A similar sentiment was posited by a programmer named Alberto Brandolini in a 2013 presentation in which he said the amount of energy needed to refute bullshit is an order of magnitude bigger than to produce it; this observation has since been termed Brandolini’s Law, or in some cases The Bullshit Asymmetry Principle.
Said another way, it's much easier to go on Twitter and claim you've discovered a cure for malaria and it's made from a plant that only grows in Madagascar than it is to prove such a claim is false, and the amount of effort required to prove said falsehood is substantially higher than the amount of effort required to post the false tweet.
This is thought to be part of why the internet—and social media in particular—is so awash with misunderstandings, misinformation, and outright lies: the cost of posting false information is small (in terms of the time required to do it, but also reputation in many cases) while the cost of disproving false information is high.
Thus, even the most ardent truth-seekers will tend to drown in the deluge of new falsehoods that have been published since they began investing their time and energy debunking just one.

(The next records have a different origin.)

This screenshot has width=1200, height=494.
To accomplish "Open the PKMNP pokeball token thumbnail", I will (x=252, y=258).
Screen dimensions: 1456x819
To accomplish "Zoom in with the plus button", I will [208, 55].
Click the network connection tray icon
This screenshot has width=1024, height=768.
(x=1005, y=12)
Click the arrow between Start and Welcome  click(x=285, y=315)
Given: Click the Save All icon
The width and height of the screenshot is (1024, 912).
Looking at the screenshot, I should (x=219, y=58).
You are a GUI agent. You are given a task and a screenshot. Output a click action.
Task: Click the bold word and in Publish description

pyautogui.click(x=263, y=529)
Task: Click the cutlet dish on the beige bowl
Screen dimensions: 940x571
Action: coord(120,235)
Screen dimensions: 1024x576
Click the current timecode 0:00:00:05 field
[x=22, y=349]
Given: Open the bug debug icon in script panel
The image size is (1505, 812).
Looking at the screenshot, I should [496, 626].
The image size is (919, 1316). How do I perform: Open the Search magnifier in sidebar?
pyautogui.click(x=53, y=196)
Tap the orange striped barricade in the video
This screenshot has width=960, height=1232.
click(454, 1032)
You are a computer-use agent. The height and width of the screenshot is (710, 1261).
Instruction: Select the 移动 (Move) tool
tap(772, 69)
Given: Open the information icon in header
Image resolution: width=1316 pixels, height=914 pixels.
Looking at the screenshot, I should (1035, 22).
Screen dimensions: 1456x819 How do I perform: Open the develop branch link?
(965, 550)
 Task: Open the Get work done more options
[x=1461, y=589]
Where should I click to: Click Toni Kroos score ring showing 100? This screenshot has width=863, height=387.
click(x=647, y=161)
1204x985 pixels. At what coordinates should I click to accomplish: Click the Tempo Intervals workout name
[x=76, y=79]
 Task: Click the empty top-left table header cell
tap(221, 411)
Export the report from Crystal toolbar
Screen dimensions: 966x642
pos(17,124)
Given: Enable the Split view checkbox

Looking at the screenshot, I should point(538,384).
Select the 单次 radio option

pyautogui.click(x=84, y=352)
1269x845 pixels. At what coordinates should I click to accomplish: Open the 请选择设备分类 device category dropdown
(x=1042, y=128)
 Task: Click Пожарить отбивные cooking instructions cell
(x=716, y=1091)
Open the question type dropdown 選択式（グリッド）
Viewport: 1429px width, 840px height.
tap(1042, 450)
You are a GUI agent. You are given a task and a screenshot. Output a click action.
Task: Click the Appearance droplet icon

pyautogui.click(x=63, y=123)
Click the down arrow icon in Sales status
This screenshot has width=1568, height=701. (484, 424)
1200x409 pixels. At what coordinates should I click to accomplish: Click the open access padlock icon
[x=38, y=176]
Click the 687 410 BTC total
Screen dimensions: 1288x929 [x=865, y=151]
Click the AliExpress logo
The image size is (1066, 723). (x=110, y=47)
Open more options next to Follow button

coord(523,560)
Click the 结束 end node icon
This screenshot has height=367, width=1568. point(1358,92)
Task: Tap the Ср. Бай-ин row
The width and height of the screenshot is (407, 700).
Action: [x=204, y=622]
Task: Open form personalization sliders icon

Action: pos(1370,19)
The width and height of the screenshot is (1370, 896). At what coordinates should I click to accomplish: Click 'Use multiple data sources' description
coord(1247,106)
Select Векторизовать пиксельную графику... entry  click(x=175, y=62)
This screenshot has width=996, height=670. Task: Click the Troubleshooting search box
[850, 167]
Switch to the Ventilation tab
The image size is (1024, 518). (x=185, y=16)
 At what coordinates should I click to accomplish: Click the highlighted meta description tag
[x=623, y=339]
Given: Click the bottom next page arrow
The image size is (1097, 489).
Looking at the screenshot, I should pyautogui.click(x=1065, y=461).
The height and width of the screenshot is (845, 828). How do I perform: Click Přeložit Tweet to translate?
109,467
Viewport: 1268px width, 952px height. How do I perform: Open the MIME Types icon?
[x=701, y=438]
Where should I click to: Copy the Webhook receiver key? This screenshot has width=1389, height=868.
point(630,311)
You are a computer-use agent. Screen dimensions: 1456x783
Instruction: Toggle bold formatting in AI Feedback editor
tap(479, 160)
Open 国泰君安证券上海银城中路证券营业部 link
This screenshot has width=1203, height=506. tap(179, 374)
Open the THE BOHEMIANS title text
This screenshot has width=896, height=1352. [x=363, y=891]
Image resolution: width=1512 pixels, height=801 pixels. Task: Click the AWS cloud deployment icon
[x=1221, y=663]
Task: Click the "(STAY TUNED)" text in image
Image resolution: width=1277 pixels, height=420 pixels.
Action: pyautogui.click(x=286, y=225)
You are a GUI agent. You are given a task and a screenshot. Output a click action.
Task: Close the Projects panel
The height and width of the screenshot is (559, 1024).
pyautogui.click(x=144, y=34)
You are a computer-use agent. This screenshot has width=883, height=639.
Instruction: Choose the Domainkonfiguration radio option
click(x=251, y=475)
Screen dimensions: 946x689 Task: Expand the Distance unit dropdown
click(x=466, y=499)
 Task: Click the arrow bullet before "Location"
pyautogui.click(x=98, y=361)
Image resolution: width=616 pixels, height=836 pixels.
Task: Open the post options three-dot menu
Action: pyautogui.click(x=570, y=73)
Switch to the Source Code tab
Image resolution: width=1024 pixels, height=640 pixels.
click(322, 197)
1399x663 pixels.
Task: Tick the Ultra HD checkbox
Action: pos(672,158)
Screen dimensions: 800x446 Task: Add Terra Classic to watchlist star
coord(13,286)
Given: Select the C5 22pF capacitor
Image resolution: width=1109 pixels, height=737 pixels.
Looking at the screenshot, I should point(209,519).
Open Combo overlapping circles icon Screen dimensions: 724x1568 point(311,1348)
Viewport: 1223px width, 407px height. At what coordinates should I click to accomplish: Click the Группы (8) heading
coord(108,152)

The advantage is on the side of mistruth on such platforms.
Over the years, it's been contended that this internet adage—a bit of digital folk-wisdom, not a true law in any sense of the word—is a lot less applicable in some realms of inquiry than others.
In the world of mathematics, for instance, it's unlikely that someone will be able to make a false claim that cannot be more or less immediately shown to be untrue (to anyone who understands the language of mathematics, at least).
This is also the case in other fields with mechanisms through which you can quickly and inexpensively test claims and make the results of those tests visible to all relevant parties.
This is less the case when it comes to some aspects of scientific inquiry, however, in part because it can be time-consuming and expensive to test claims.
You might be able to show with a high degree of certainty that the plant from Madagascar doesn't cure malaria, but it might cost a small fortune to do so, it might take months or years to conduct the requisite tests, and it may be that everyone who was paying attention at the beginning has either lost interest or decided what they believe based on gut-feeling (or the claims of self-declared experts on YouTube) in the meantime.
The reality is even more grim for fields in which truth, and arbiters of truth and mechanisms for establishing truth are even less concrete, less trusted, or less understood, like journalism or social sciences or even just interpersonal relationships.
It's possible to falsely claim a person you don't like did something horrible, and to have that mistruth spread far and wide before any counter-statement can be made, and even then there's a decent chance the initial smear will be more broadly shared and have a longer life than the correction or evidence against it—if such things do in fact get published or disseminated in some way, eventually.
We humans are also born with cognitive defaults that make us more likely to believe—and then cling to—seeming facts that appear to reinforce our existing biases, even if those "facts" are clearly nonsense, or are at some point widely shown to be nonsense; we’ll figure out ways to keep believing them, regardless.
All of which makes establishing truth in the first place, and stomping out mistruths—or outdated previous, presumed truths—the work of lifetimes, not hours or days.